Each entry here needs to be given again exactly.

(SOURCE INFORMATION begins)

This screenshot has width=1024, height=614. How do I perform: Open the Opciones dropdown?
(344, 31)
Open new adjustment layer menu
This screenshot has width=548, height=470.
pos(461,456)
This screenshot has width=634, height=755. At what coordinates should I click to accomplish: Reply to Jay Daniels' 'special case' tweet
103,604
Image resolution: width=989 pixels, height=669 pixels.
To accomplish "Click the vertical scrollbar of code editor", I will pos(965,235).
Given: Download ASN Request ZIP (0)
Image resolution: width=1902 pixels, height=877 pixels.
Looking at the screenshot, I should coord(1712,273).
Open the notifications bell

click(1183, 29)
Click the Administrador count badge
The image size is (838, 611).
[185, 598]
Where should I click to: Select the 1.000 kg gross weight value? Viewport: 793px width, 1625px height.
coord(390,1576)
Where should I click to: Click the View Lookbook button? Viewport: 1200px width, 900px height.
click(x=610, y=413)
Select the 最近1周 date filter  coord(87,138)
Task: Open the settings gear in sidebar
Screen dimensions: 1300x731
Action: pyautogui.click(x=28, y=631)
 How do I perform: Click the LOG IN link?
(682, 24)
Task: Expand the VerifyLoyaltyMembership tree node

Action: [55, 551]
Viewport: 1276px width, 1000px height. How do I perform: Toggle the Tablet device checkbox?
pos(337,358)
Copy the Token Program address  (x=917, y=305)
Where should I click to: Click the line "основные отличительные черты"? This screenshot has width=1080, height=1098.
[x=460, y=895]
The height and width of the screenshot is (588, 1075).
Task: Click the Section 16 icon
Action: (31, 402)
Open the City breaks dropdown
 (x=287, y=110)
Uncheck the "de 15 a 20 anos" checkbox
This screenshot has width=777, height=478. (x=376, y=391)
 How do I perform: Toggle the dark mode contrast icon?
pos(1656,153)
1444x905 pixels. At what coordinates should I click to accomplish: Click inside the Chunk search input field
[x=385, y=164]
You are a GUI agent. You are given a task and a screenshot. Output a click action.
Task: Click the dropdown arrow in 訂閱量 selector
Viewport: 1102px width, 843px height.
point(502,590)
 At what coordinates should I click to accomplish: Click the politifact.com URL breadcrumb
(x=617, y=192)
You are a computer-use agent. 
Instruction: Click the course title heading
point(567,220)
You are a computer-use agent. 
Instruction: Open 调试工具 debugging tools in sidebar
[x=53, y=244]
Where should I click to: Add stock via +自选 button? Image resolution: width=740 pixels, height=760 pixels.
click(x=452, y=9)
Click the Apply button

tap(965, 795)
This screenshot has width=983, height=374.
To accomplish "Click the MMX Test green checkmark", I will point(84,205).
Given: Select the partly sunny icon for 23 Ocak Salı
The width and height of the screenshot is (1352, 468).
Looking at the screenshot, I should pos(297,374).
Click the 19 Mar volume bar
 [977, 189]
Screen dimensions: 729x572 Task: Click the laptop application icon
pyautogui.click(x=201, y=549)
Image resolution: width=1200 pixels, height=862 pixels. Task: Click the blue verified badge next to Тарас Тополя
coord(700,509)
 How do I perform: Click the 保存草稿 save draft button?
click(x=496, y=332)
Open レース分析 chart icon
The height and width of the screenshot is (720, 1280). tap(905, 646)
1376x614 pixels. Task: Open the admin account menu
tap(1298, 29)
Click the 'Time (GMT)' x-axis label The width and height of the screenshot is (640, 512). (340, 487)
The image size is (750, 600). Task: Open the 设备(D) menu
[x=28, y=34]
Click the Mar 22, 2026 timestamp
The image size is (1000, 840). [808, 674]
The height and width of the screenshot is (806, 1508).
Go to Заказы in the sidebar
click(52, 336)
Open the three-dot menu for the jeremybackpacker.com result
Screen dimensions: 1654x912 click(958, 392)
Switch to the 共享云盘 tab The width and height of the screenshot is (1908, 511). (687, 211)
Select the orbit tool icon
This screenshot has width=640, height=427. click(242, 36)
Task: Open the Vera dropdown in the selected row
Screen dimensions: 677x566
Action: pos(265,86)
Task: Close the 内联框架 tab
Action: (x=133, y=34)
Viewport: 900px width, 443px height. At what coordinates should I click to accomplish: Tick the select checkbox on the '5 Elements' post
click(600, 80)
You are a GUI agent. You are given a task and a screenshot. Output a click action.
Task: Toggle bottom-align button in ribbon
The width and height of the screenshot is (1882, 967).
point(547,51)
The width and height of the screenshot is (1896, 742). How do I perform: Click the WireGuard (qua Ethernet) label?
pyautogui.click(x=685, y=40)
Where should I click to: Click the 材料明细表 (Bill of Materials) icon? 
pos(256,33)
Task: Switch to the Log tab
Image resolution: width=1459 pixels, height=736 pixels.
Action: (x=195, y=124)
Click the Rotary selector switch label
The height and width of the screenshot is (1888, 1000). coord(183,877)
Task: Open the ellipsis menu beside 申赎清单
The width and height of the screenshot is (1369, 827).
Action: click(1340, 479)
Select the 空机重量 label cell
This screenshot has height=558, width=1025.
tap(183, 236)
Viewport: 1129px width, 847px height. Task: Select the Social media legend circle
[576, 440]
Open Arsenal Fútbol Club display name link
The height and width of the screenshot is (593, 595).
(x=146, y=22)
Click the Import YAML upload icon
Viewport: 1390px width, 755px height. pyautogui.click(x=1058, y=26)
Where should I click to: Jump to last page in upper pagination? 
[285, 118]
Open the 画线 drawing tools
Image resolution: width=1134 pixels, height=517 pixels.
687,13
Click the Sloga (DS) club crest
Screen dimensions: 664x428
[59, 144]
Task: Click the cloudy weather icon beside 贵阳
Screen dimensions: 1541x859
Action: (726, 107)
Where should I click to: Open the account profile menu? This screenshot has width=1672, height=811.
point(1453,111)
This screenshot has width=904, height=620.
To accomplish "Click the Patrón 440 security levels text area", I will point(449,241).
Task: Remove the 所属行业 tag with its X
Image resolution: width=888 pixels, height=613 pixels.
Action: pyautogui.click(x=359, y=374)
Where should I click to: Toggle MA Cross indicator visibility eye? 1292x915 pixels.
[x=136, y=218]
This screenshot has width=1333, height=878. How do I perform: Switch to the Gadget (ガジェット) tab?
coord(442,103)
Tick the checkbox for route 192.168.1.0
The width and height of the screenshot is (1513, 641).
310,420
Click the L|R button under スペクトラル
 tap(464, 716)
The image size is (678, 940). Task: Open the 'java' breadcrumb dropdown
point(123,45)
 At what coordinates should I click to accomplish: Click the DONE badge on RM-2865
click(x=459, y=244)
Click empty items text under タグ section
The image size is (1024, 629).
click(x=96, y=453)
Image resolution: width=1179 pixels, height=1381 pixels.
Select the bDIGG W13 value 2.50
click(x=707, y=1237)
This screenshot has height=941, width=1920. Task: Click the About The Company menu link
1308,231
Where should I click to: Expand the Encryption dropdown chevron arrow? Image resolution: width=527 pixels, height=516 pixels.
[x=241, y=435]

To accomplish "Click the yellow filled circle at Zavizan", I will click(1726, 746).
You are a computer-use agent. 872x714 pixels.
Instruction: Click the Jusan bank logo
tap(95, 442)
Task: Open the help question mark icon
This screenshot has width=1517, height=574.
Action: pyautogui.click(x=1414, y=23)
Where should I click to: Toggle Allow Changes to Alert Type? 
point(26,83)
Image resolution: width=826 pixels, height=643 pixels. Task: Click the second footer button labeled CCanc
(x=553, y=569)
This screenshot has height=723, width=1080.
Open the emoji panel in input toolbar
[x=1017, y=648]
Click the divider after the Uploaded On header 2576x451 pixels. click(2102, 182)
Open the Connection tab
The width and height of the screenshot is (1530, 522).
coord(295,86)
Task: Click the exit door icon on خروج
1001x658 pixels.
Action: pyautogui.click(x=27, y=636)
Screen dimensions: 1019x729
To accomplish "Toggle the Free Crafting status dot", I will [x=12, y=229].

(SOURCE INFORMATION ends)

• _WRITTEN RESPONSE_
This screenshot has width=1024, height=614. How do I perform: Open the Opciones dropdown?
(344, 31)
Open new adjustment layer menu
This screenshot has width=548, height=470.
pos(461,456)
This screenshot has width=634, height=755. At what coordinates should I click to accomplish: Reply to Jay Daniels' 'special case' tweet
103,604
Image resolution: width=989 pixels, height=669 pixels.
To accomplish "Click the vertical scrollbar of code editor", I will pos(965,235).
Given: Download ASN Request ZIP (0)
Image resolution: width=1902 pixels, height=877 pixels.
Looking at the screenshot, I should coord(1712,273).
Open the notifications bell

click(1183, 29)
Click the Administrador count badge
The image size is (838, 611).
[185, 598]
Where should I click to: Select the 1.000 kg gross weight value? Viewport: 793px width, 1625px height.
coord(390,1576)
Where should I click to: Click the View Lookbook button? Viewport: 1200px width, 900px height.
click(x=610, y=413)
Select the 最近1周 date filter  coord(87,138)
Task: Open the settings gear in sidebar
Screen dimensions: 1300x731
Action: pyautogui.click(x=28, y=631)
 How do I perform: Click the LOG IN link?
(682, 24)
Task: Expand the VerifyLoyaltyMembership tree node

Action: [55, 551]
Viewport: 1276px width, 1000px height. How do I perform: Toggle the Tablet device checkbox?
pos(337,358)
Copy the Token Program address  (x=917, y=305)
Where should I click to: Click the line "основные отличительные черты"? This screenshot has width=1080, height=1098.
[x=460, y=895]
The height and width of the screenshot is (588, 1075).
Task: Click the Section 16 icon
Action: (31, 402)
Open the City breaks dropdown
 (x=287, y=110)
Uncheck the "de 15 a 20 anos" checkbox
This screenshot has width=777, height=478. (x=376, y=391)
 How do I perform: Toggle the dark mode contrast icon?
pos(1656,153)
1444x905 pixels. At what coordinates should I click to accomplish: Click inside the Chunk search input field
[x=385, y=164]
You are a GUI agent. You are given a task and a screenshot. Output a click action.
Task: Click the dropdown arrow in 訂閱量 selector
Viewport: 1102px width, 843px height.
point(502,590)
 At what coordinates should I click to accomplish: Click the politifact.com URL breadcrumb
(x=617, y=192)
You are a computer-use agent. 
Instruction: Click the course title heading
point(567,220)
You are a computer-use agent. 
Instruction: Open 调试工具 debugging tools in sidebar
[x=53, y=244]
Where should I click to: Add stock via +自选 button? Image resolution: width=740 pixels, height=760 pixels.
click(x=452, y=9)
Click the Apply button

tap(965, 795)
This screenshot has width=983, height=374.
To accomplish "Click the MMX Test green checkmark", I will point(84,205).
Given: Select the partly sunny icon for 23 Ocak Salı
The width and height of the screenshot is (1352, 468).
Looking at the screenshot, I should pos(297,374).
Click the 19 Mar volume bar
 [977, 189]
Screen dimensions: 729x572 Task: Click the laptop application icon
pyautogui.click(x=201, y=549)
Image resolution: width=1200 pixels, height=862 pixels. Task: Click the blue verified badge next to Тарас Тополя
coord(700,509)
 How do I perform: Click the 保存草稿 save draft button?
click(x=496, y=332)
Open レース分析 chart icon
The height and width of the screenshot is (720, 1280). tap(905, 646)
1376x614 pixels. Task: Open the admin account menu
tap(1298, 29)
Click the 'Time (GMT)' x-axis label The width and height of the screenshot is (640, 512). (340, 487)
The image size is (750, 600). Task: Open the 设备(D) menu
[x=28, y=34]
Click the Mar 22, 2026 timestamp
The image size is (1000, 840). [808, 674]
The height and width of the screenshot is (806, 1508).
Go to Заказы in the sidebar
click(52, 336)
Open the three-dot menu for the jeremybackpacker.com result
Screen dimensions: 1654x912 click(958, 392)
Switch to the 共享云盘 tab The width and height of the screenshot is (1908, 511). (687, 211)
Select the orbit tool icon
This screenshot has width=640, height=427. click(242, 36)
Task: Open the Vera dropdown in the selected row
Screen dimensions: 677x566
Action: pos(265,86)
Task: Close the 内联框架 tab
Action: (x=133, y=34)
Viewport: 900px width, 443px height. At what coordinates should I click to accomplish: Tick the select checkbox on the '5 Elements' post
click(600, 80)
You are a GUI agent. You are given a task and a screenshot. Output a click action.
Task: Toggle bottom-align button in ribbon
The width and height of the screenshot is (1882, 967).
point(547,51)
The width and height of the screenshot is (1896, 742). How do I perform: Click the WireGuard (qua Ethernet) label?
pyautogui.click(x=685, y=40)
Where should I click to: Click the 材料明细表 (Bill of Materials) icon? 
pos(256,33)
Task: Switch to the Log tab
Image resolution: width=1459 pixels, height=736 pixels.
Action: (x=195, y=124)
Click the Rotary selector switch label
The height and width of the screenshot is (1888, 1000). coord(183,877)
Task: Open the ellipsis menu beside 申赎清单
The width and height of the screenshot is (1369, 827).
Action: click(1340, 479)
Select the 空机重量 label cell
This screenshot has height=558, width=1025.
tap(183, 236)
Viewport: 1129px width, 847px height. Task: Select the Social media legend circle
[576, 440]
Open Arsenal Fútbol Club display name link
The height and width of the screenshot is (593, 595).
(x=146, y=22)
Click the Import YAML upload icon
Viewport: 1390px width, 755px height. pyautogui.click(x=1058, y=26)
Where should I click to: Jump to last page in upper pagination? 
[285, 118]
Open the 画线 drawing tools
Image resolution: width=1134 pixels, height=517 pixels.
687,13
Click the Sloga (DS) club crest
Screen dimensions: 664x428
[59, 144]
Task: Click the cloudy weather icon beside 贵阳
Screen dimensions: 1541x859
Action: (726, 107)
Where should I click to: Open the account profile menu? This screenshot has width=1672, height=811.
point(1453,111)
This screenshot has width=904, height=620.
To accomplish "Click the Patrón 440 security levels text area", I will point(449,241).
Task: Remove the 所属行业 tag with its X
Image resolution: width=888 pixels, height=613 pixels.
Action: pyautogui.click(x=359, y=374)
Where should I click to: Toggle MA Cross indicator visibility eye? 1292x915 pixels.
[x=136, y=218]
This screenshot has width=1333, height=878. How do I perform: Switch to the Gadget (ガジェット) tab?
coord(442,103)
Tick the checkbox for route 192.168.1.0
The width and height of the screenshot is (1513, 641).
310,420
Click the L|R button under スペクトラル
 tap(464, 716)
The image size is (678, 940). Task: Open the 'java' breadcrumb dropdown
point(123,45)
 At what coordinates should I click to accomplish: Click the DONE badge on RM-2865
click(x=459, y=244)
Click empty items text under タグ section
The image size is (1024, 629).
click(x=96, y=453)
Image resolution: width=1179 pixels, height=1381 pixels.
Select the bDIGG W13 value 2.50
click(x=707, y=1237)
This screenshot has height=941, width=1920. Task: Click the About The Company menu link
1308,231
Where should I click to: Expand the Encryption dropdown chevron arrow? Image resolution: width=527 pixels, height=516 pixels.
[x=241, y=435]

To accomplish "Click the yellow filled circle at Zavizan", I will click(1726, 746).
You are a computer-use agent. 872x714 pixels.
Instruction: Click the Jusan bank logo
tap(95, 442)
Task: Open the help question mark icon
This screenshot has width=1517, height=574.
Action: pyautogui.click(x=1414, y=23)
Where should I click to: Toggle Allow Changes to Alert Type? 
point(26,83)
Image resolution: width=826 pixels, height=643 pixels. Task: Click the second footer button labeled CCanc
(x=553, y=569)
This screenshot has height=723, width=1080.
Open the emoji panel in input toolbar
[x=1017, y=648]
Click the divider after the Uploaded On header 2576x451 pixels. click(2102, 182)
Open the Connection tab
The width and height of the screenshot is (1530, 522).
coord(295,86)
Task: Click the exit door icon on خروج
1001x658 pixels.
Action: pyautogui.click(x=27, y=636)
Screen dimensions: 1019x729
To accomplish "Toggle the Free Crafting status dot", I will [x=12, y=229].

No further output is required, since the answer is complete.